Мамин старенький «Приус» припаркован на дорожке. Усаживаюсь на место водителя и задом выруливаю в наш тихий переулок. Виндзор – городок маленький, но растянутый по площади, и кварталы с двадцатью тысячами жителей расположены по окраинам. До «Саммита» ехать пятнадцать минут по широкой трассе вдоль просторных полей. Глазу зацепиться не за что, лишь бесконечная зелень лугов до самого горизонта. Однако мне нравится ехать на работу в светлое время суток, потому что в погожий день вдалеке виднеются хребты Скалистых гор, главной гордости штата Колорадо.

Припарковываю мамин автомобиль на стоянке торгового центра и заступаю на смену ровно в пять часов. Куратор Линси назначает мне дежурство за стойкой в боулинге. По будням здесь гораздо спокойней, чем в выходные, но сегодня детская компания отмечает день рождения, так что работы невпроворот.

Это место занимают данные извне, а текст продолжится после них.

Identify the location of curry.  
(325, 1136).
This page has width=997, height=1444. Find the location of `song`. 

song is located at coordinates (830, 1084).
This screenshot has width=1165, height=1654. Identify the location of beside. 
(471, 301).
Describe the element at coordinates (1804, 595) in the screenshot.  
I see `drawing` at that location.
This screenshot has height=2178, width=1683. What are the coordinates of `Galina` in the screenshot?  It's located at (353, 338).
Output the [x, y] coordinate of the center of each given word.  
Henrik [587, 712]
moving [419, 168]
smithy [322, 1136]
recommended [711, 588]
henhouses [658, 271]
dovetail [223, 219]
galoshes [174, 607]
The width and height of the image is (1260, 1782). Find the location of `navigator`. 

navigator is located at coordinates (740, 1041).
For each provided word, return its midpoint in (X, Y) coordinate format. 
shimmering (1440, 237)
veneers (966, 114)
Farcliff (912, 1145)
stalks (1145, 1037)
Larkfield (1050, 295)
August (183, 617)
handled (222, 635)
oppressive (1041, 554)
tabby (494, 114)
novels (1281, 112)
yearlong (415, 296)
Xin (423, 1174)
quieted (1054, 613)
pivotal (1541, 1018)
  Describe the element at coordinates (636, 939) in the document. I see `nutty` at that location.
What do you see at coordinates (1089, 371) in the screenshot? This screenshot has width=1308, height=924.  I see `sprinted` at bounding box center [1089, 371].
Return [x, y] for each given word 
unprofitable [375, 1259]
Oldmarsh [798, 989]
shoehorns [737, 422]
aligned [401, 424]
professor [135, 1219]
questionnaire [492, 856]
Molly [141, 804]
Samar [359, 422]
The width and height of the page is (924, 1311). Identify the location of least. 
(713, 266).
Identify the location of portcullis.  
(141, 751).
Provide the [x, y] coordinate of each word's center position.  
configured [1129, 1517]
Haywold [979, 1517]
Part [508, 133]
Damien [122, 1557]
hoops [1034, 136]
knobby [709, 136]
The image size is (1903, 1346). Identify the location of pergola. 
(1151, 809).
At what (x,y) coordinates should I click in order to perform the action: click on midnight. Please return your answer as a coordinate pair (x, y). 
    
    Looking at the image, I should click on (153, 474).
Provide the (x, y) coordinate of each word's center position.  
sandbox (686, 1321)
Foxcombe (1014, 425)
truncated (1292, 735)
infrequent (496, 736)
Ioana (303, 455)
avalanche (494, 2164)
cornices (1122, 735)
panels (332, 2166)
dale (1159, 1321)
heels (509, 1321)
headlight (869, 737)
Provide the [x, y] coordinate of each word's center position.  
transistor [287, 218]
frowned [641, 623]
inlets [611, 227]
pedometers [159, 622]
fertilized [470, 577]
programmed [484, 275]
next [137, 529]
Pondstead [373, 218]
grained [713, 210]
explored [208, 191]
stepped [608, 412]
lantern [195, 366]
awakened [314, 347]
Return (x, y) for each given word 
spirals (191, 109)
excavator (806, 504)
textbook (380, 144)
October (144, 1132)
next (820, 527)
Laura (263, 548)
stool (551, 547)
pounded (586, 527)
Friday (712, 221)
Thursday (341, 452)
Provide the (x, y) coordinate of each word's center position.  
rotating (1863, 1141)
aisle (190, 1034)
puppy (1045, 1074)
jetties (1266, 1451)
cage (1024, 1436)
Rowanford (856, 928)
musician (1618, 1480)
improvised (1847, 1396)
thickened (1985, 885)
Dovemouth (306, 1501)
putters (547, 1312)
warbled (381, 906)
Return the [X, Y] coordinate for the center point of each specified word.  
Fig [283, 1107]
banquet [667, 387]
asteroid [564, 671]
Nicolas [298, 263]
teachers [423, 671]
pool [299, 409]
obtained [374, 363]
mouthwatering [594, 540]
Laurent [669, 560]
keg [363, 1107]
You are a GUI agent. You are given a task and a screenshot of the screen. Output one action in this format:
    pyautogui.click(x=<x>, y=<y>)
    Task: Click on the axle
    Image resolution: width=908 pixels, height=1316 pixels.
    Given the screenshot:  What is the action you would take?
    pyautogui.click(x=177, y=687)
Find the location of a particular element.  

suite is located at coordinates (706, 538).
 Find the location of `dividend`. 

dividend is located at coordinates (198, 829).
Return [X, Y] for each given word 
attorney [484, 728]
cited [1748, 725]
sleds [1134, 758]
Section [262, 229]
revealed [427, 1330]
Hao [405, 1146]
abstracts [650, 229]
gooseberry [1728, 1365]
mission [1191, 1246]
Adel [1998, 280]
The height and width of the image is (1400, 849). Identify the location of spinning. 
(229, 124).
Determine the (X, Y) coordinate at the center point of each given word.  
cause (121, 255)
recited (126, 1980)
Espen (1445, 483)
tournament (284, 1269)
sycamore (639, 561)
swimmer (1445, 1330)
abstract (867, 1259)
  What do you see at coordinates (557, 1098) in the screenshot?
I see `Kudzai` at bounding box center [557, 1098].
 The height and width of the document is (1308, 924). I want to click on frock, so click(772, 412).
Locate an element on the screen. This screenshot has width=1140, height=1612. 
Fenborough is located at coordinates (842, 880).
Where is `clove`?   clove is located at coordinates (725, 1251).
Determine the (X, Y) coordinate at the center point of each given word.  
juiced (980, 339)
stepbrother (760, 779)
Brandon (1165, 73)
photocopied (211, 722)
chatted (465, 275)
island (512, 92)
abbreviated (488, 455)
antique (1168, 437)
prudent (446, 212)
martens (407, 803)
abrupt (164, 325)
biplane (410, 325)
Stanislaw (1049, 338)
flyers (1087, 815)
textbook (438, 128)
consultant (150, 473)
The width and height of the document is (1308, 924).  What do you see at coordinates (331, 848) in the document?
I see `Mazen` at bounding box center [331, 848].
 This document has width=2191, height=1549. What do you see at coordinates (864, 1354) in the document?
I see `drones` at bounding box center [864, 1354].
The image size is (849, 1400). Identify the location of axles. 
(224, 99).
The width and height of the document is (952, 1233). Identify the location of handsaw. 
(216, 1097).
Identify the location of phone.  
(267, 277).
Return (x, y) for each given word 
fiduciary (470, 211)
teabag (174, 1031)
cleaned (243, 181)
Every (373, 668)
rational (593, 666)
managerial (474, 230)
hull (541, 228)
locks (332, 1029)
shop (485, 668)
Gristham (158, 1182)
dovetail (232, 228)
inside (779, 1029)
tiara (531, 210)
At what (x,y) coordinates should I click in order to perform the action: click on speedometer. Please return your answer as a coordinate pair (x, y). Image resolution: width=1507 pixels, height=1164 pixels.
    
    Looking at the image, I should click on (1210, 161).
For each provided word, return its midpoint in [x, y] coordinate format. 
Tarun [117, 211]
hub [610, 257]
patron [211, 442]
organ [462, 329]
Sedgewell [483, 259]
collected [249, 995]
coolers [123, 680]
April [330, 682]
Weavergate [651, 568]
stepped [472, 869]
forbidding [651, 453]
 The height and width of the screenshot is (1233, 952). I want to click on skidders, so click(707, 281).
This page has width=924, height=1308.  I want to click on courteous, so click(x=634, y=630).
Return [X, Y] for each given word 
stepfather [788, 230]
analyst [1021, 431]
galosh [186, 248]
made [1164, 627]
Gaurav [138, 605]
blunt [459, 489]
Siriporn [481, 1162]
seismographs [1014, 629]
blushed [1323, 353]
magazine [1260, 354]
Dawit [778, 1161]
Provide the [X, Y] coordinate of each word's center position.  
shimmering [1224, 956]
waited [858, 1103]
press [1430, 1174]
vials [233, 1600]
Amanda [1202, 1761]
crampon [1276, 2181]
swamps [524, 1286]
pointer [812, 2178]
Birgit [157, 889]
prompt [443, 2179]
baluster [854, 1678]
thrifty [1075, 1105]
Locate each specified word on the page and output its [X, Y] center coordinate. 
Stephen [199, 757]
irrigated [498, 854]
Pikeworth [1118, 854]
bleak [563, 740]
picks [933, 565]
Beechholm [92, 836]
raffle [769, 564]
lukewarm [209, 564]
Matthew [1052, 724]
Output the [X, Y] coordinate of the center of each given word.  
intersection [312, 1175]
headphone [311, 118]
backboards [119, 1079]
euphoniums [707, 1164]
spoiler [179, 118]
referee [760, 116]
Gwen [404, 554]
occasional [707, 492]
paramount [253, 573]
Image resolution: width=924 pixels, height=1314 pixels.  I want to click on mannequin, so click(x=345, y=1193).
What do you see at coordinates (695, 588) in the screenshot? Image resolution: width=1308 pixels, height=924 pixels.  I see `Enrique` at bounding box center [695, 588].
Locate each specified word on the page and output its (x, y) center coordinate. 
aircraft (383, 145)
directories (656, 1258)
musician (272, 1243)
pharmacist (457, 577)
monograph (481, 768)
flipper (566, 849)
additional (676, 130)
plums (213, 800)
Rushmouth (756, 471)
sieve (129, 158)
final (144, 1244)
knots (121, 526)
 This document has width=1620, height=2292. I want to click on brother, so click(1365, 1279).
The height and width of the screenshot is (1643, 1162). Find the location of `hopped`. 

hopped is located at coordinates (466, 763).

Орошаю освежителем длинный ряд ботинок для боулинга на стойке, прижимая подбородок к груди и зарываясь в воротник, чтобы не вдыхать «благоухающие» ароматы, как вдруг замечаю, что кто-то постукивает по стойке, пытаясь привлечь мое внимание.

– Двенадцатый[4] размер, пожалуйста, – раздается шутливый знакомый голос, напористый и дерзкий.

Опускаю воротник и оборачиваюсь. С самодовольной ухмылкой, облокотившись на стойку, стоит Даррен и ждет моей реакции.

– А. Привет, – сдержанно улыбаюсь я и начинаю убирать ботинки на полки за моей спиной.

Он неплохой парень, мы отлично ладим, правда, порой с ним приходится трудновато. Его беспечное отношение к жизни уже не кажется мне таким прикольным, как раньше. Иногда он слишком уж заносчивый.

– Решил вернуться в город?

– А почему бы, собственно, не заехать в старый добрый Виндзор? – саркастически провозглашает он, широко ухмыляясь.

Затем наклоняется через стойку, очевидно, намереваясь, захватить мое внимание полностью, а не частично.

– К тому же захотел увидеть тебя. Подумал, надо здесь поискать.

– Да уж, где я еще могу быть!

Шутливо закатываю глаза, ставлю последнюю пару на полку и медленно оборачиваюсь к нему. Опираясь на край стойки, говорю:

– Видишь ли, я на работе, поэтому не стоило…

– Кенз, я скучаю, – тихо признается Даррен, похоже, разочарованный, что его неожиданное появление не произвело на меня большого впечатления.

Почему ему так нравится заявляться без предупреждения? Мне неловко, и я, не зная, что сказать, поправляю обувь на полке.

В начале года мы с ним встречались, и продлились наши отношения чуть больше шести месяцев. Он тоже из Колорадо, учился в девятом классе[5], младше меня, однако мне понравилась его уверенность в себе, ямочка на левой щеке и ежедневные пожелания доброго утра эсэмэсками.

Конечно, он тот еще нахал. Но со мной паинька. Родители даже разрешили мне провести выходные в его крошечной комнатке в общежитии кампуса в Форт-Коллинсе[6].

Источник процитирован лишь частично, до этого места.